Hacker Newsnew | past | comments | ask | show | jobs | submitlogin

The Implausible Conspiracy has got to be one of the all-time top strawman arguments.

Consider: hot dogs are sold in packs of 12, and hot dog buns are sold in packs of 8. When you run out of hot dog buns you have hot dogs left over and buy more buns. When you run out of hot dogs, you have buns left over so you buy more hot dogs.

Somehow the makers of hot dogs and hot dog buns manage to get this done without decoder rings, secret handshakes, ominous chanting, or ritual sacrifice.

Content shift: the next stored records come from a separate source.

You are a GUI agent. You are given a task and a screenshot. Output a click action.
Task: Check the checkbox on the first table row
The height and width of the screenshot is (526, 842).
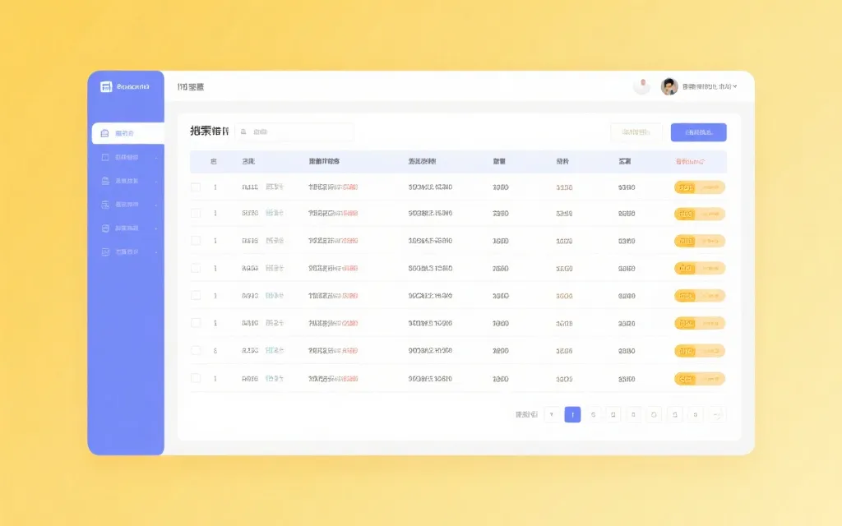point(195,187)
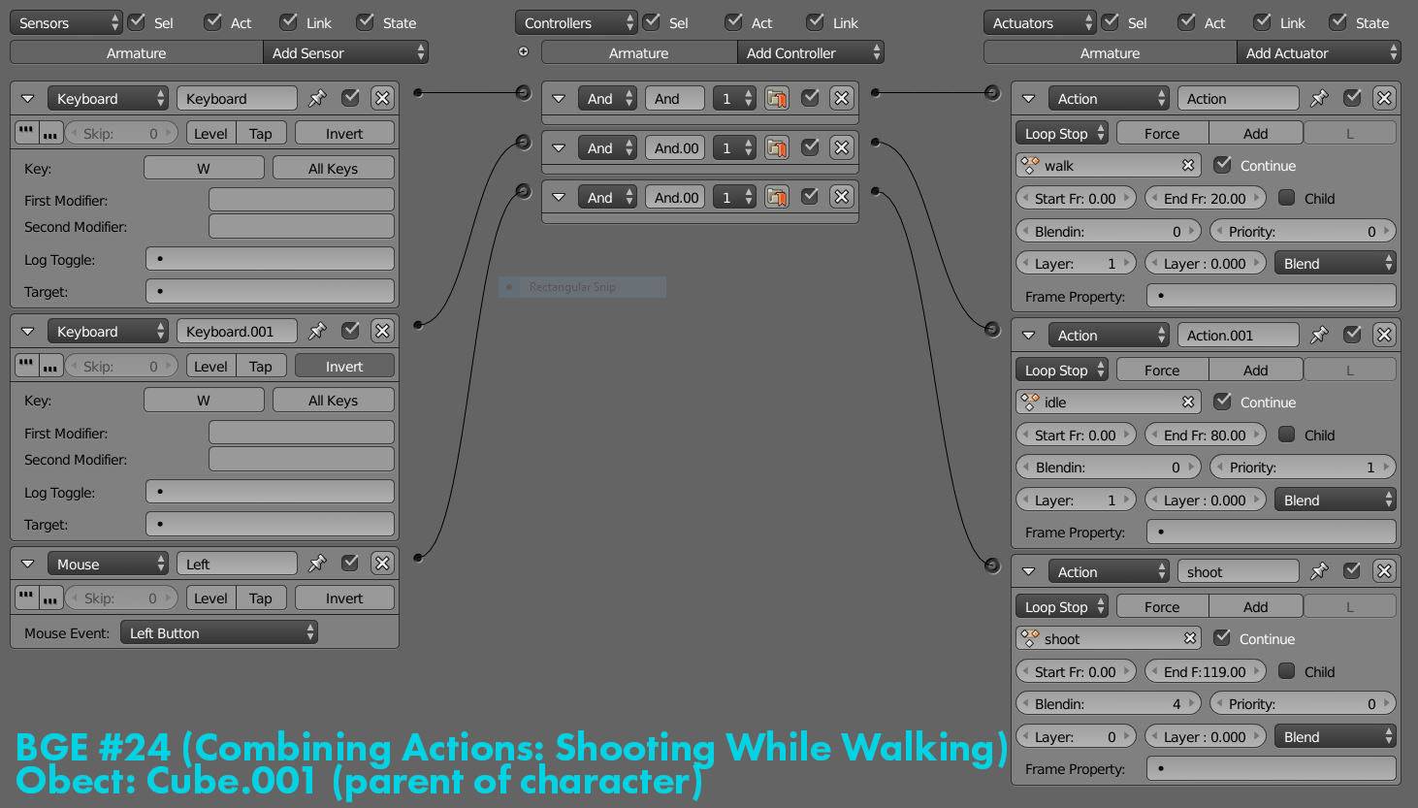Collapse the Mouse sensor panel triangle
1418x808 pixels.
pyautogui.click(x=27, y=564)
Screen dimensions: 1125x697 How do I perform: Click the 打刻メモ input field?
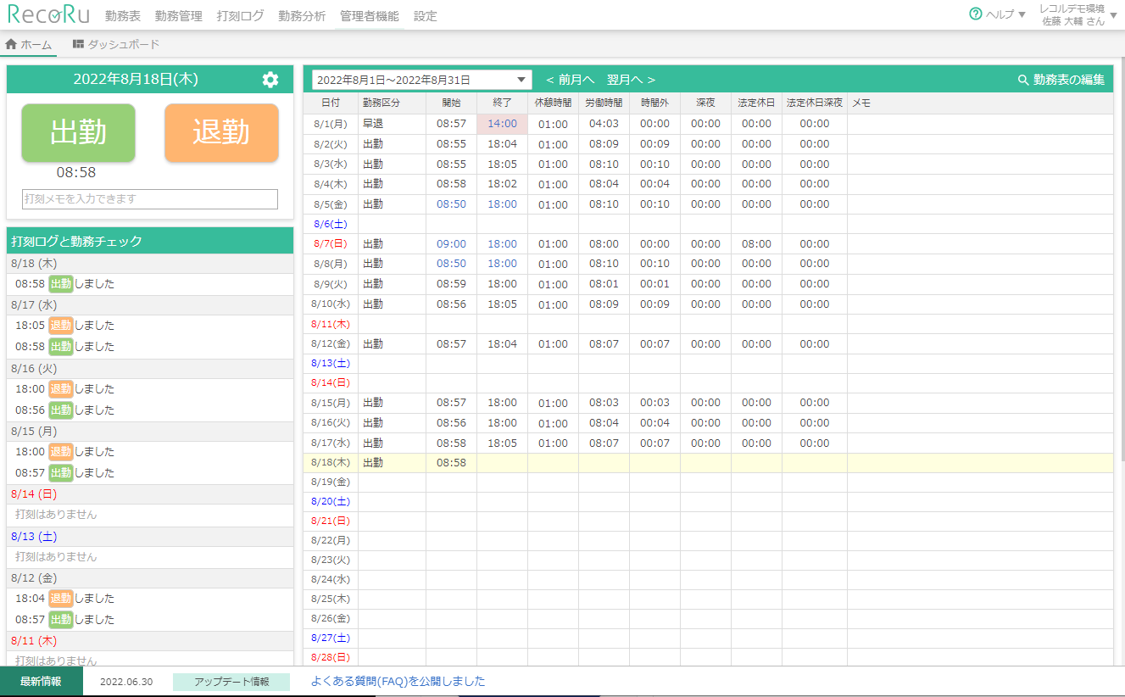click(150, 199)
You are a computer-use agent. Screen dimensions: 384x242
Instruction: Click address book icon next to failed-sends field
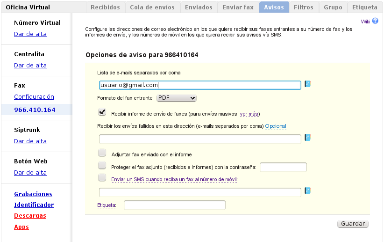tap(307, 138)
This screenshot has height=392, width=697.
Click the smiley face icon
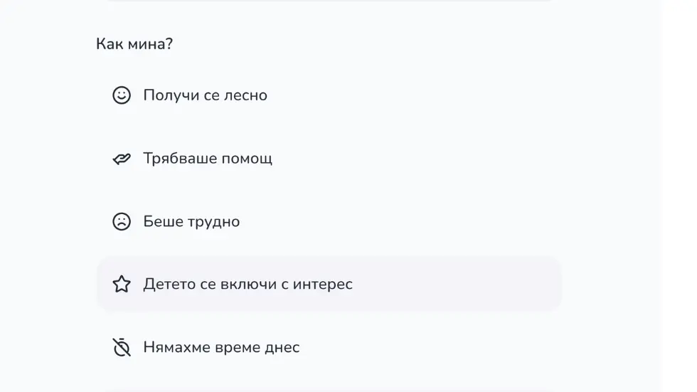122,95
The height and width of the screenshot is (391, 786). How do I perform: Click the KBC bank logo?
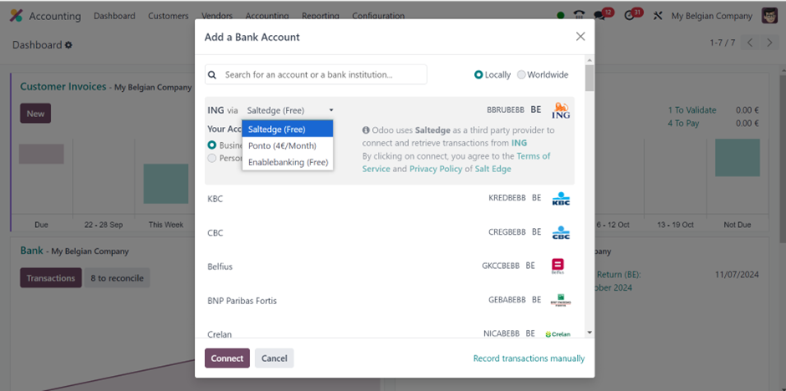(x=561, y=199)
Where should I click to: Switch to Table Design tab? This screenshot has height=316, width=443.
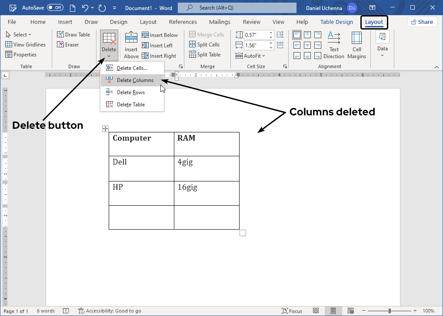pos(336,22)
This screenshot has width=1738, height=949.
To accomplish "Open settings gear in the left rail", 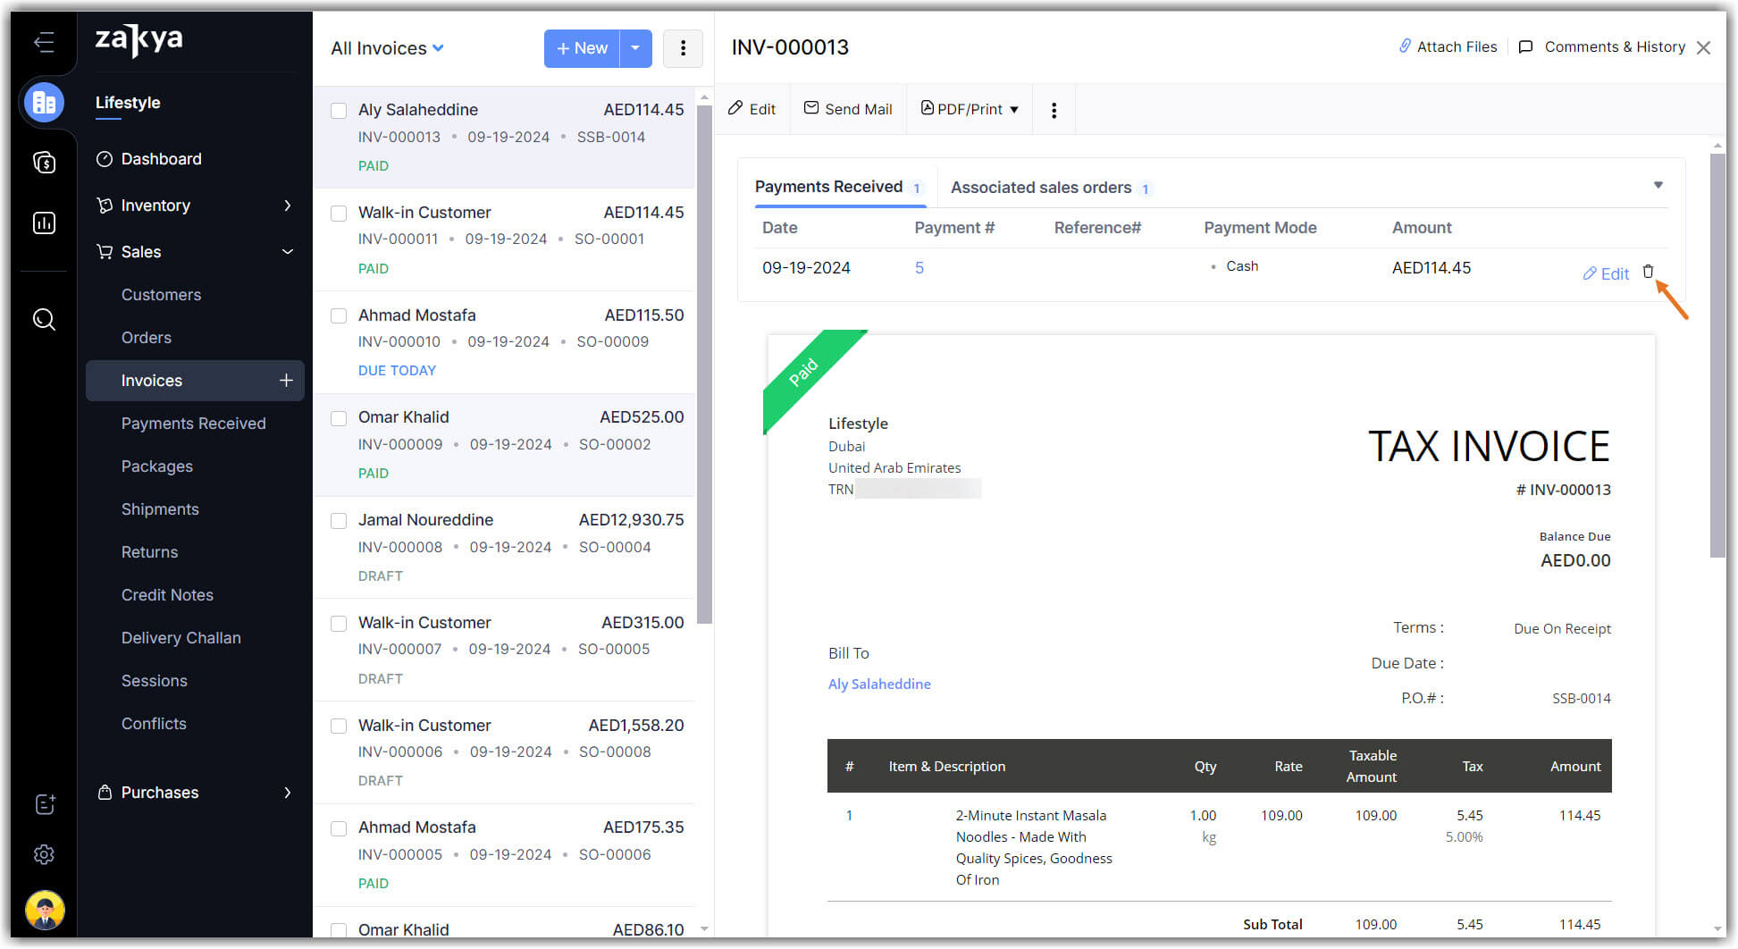I will point(44,854).
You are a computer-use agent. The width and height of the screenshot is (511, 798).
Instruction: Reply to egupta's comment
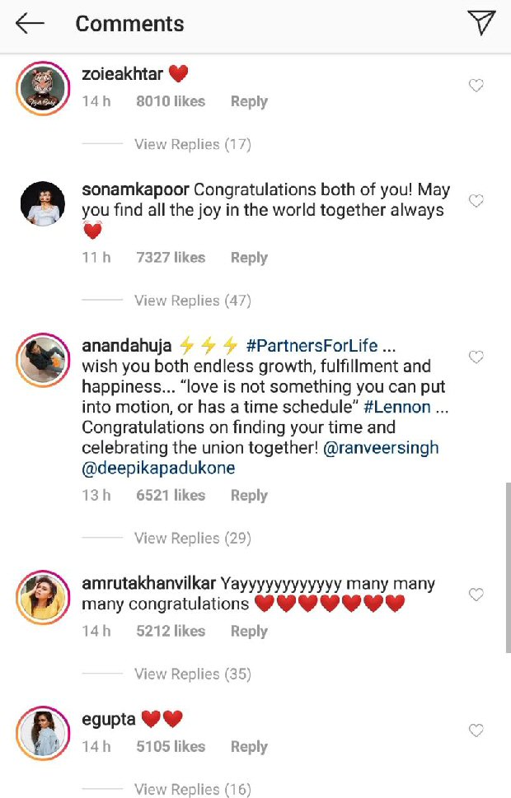point(249,747)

(see also http://xkcd.com/140/)



It is certainly not a strawman argument. The problem with conspiracy theories is that they often fail in a number of ways: Occam's Razor and falsifiability especially. One of the problems with the AGW conspiracy theory is that it supposes that academics all over the world are actively suppressing evidence to the contrary.

The other problem with your hot dog system is that it's not a conspiracy theory. It was quite likely that the actual arrangement happened entirely by accident. Once there, the manufacturers just decided it wasn't in their best interests (profit) to change. To make the same argument about AGW you would have to argue that there is a huge benefit to climatology supporting AGW -- enough to not only convince the academic departments of every major university to go along with it, but also some kind of silencing of the morally grounded climatologists. Instead it seems that disproving the AGW theory would prove quite a nice feather in the cap of any recently hired associate professor at a major university.

I'm not saying that all of this is impossible. What I am saying is that this requires extraordinary evidence for such an extraordinary claim.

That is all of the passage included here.